In other areas routine tests on standard and special fasteners have routinely showed totally incorrect materials, heat treatments or strength grades.
Another very important issue raised is the trustworthiness of the suppliers.In many cases
where initial samples have been largely acceptable, when the production starts the materials vary substantially and very often fail to comply. At least two cases have undisputedly proved that “initial samples” provided by far eastern supplier were genuine components from the OEM Western source. They were simply rebadged in the far-east!
One of the usual reasons given by the Western management for buying far eastern product is that everyone else is doing it. So to survive and compete they have to do the same. In the writer’s very firm view this is at best naive and at worst will put the Western supplier at severe risk when failures and problems do occur.

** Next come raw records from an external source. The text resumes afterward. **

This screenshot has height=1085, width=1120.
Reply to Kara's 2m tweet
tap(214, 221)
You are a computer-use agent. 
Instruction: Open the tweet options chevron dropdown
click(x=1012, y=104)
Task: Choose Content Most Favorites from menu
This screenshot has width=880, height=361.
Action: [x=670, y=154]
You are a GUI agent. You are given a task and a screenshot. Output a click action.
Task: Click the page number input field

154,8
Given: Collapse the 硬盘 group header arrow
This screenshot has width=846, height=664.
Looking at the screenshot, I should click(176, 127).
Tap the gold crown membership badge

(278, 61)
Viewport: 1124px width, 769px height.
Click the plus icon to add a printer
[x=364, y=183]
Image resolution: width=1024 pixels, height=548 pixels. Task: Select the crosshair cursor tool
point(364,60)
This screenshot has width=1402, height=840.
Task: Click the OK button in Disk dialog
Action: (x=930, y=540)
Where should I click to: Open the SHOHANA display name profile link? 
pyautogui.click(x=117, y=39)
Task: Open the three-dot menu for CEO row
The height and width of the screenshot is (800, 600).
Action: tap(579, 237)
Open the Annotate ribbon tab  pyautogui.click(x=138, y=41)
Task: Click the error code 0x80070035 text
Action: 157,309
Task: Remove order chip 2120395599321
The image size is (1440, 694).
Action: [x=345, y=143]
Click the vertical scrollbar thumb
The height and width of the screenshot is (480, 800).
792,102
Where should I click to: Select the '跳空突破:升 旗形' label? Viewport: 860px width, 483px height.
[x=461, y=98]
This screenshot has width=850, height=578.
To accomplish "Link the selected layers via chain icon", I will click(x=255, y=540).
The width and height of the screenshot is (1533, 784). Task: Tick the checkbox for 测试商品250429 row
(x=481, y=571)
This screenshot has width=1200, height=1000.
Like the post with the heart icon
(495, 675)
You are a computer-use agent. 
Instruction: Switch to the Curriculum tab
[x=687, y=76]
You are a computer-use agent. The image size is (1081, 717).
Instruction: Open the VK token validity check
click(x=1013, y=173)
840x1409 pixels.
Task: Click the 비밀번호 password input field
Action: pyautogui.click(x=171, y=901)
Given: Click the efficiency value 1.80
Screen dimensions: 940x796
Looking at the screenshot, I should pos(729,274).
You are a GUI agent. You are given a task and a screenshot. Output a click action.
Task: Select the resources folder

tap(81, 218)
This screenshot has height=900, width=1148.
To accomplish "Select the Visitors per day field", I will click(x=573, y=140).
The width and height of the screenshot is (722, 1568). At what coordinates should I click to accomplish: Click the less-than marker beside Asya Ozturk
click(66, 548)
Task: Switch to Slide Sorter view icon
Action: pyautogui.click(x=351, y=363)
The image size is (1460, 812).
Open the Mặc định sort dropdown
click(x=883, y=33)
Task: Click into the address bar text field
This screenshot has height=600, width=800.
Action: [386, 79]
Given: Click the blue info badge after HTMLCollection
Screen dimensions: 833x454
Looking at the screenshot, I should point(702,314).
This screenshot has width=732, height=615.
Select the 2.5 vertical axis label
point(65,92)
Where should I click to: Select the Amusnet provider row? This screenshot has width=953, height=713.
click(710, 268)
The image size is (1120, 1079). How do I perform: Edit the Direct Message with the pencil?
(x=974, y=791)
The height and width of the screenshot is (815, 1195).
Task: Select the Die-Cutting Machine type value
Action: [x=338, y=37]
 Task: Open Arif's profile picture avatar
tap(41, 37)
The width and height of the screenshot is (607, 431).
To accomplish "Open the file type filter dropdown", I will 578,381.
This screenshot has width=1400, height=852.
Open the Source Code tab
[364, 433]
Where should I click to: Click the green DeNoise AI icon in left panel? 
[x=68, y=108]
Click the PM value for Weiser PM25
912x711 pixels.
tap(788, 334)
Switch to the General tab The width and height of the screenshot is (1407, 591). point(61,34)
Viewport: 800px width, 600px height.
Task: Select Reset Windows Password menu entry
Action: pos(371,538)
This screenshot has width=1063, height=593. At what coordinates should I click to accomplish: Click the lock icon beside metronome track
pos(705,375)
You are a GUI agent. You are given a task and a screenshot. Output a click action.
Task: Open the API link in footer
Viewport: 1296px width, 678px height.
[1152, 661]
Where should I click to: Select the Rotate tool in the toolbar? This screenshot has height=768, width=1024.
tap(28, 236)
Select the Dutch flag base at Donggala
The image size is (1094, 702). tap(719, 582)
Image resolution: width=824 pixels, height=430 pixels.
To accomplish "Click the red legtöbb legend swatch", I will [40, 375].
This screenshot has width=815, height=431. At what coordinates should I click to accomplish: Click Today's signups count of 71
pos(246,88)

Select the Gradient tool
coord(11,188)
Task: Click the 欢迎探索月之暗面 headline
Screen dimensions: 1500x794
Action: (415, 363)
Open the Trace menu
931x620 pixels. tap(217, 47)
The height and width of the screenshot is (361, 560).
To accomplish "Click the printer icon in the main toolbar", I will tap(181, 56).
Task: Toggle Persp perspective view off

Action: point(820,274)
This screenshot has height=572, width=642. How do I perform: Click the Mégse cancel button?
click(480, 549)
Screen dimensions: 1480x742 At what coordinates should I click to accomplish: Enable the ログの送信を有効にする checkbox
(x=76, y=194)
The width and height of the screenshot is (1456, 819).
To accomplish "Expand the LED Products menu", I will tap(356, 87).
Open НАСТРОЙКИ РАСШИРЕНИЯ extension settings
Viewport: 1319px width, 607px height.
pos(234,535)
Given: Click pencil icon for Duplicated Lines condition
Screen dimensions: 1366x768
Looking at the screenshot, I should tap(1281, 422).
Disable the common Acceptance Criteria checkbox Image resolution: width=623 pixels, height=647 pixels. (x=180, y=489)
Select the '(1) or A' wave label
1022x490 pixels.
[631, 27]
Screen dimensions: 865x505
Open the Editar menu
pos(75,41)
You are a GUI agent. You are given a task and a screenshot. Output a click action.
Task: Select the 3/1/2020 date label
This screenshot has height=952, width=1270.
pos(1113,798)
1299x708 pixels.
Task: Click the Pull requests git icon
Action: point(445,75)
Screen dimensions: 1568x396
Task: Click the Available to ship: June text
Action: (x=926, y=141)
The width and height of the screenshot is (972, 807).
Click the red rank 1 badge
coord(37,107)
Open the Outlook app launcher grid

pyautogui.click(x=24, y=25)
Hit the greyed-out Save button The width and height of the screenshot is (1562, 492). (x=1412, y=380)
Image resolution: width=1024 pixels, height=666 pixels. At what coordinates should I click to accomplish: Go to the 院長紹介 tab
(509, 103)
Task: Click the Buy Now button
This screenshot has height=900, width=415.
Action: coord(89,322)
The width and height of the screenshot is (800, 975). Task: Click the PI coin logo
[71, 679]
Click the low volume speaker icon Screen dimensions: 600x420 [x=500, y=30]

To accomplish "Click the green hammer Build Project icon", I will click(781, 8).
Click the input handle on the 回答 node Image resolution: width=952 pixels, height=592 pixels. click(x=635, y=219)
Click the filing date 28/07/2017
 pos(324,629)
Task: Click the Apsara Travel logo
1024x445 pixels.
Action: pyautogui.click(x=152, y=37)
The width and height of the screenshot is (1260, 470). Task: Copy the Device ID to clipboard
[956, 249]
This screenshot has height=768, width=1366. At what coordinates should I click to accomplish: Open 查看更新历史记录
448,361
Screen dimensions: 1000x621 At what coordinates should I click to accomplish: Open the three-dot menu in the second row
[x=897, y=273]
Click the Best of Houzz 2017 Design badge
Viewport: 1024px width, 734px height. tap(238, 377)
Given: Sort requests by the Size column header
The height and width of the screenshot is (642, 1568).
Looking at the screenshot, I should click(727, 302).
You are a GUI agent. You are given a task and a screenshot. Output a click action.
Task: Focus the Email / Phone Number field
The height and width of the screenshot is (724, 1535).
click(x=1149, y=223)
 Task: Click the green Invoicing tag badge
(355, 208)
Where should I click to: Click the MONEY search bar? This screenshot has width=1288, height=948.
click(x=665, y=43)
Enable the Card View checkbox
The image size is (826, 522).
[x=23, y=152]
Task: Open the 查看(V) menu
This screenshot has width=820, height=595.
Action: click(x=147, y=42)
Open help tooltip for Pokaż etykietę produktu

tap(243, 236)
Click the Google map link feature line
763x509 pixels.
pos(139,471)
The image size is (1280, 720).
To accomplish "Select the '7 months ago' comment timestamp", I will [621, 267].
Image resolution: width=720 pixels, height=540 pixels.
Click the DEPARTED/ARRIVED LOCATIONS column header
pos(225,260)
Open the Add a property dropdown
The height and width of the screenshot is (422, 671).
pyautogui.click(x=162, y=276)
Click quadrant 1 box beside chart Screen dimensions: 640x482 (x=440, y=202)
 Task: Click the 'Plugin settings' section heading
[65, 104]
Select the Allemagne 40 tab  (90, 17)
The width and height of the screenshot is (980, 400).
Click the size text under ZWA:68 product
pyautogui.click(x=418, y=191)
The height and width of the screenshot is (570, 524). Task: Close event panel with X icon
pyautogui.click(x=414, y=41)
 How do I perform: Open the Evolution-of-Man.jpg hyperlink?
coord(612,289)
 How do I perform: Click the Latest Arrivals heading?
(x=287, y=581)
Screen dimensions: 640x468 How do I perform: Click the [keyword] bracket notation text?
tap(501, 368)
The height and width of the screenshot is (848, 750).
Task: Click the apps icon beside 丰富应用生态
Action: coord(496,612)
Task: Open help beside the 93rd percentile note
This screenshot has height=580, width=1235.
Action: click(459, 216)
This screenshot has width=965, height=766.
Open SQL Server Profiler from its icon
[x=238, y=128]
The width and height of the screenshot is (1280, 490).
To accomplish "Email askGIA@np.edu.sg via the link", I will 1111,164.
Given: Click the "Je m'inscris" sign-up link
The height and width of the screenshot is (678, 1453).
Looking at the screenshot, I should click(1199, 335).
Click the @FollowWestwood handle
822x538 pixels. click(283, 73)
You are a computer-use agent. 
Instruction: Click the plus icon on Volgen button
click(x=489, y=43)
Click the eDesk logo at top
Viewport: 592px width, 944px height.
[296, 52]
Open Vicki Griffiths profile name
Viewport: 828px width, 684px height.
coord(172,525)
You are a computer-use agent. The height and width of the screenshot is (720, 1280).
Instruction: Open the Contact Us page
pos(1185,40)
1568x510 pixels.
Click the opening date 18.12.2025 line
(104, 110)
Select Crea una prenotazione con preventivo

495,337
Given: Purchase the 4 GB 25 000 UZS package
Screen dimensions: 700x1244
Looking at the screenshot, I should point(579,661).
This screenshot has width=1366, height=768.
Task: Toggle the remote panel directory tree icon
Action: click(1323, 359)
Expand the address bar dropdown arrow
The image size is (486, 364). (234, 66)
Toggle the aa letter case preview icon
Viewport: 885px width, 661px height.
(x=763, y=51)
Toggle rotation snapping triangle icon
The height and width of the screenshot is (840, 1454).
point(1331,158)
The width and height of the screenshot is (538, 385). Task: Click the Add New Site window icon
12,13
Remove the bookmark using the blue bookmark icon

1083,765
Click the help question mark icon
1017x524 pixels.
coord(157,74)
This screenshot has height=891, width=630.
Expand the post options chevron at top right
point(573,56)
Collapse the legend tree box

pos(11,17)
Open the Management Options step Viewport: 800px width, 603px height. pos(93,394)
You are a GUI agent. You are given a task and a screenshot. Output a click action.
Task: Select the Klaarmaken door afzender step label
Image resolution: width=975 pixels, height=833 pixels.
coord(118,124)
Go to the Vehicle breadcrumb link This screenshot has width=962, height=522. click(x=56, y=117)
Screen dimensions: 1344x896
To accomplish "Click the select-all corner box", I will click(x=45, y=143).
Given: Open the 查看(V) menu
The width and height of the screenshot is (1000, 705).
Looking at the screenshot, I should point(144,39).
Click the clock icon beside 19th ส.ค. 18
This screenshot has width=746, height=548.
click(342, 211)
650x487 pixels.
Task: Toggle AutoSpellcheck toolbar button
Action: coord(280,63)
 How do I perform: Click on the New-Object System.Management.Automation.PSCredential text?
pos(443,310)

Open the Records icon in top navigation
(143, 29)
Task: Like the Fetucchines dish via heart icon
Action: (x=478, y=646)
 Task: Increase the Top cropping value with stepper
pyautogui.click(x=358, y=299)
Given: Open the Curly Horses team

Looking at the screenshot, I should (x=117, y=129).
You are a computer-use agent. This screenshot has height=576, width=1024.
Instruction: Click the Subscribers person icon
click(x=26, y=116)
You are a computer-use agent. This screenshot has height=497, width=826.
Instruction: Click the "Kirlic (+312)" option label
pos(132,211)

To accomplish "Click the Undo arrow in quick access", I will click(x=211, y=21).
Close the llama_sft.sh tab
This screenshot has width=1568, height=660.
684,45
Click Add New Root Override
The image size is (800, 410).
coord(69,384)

The very minimum that should occur is that far eastern products should be thoroughly over-checked by an independent UK laboratory. These over-checks should be regular and not simply first-off related.
In conclusion, Western purchasers should apply the same stringent rules to far eastern products that they would apply to UK produced products. Or give the UK suppliers the opportunity to supply inferior products at much reduced costs.
Keith Blower, Group Technical Director, Keighley Laboratories Limited.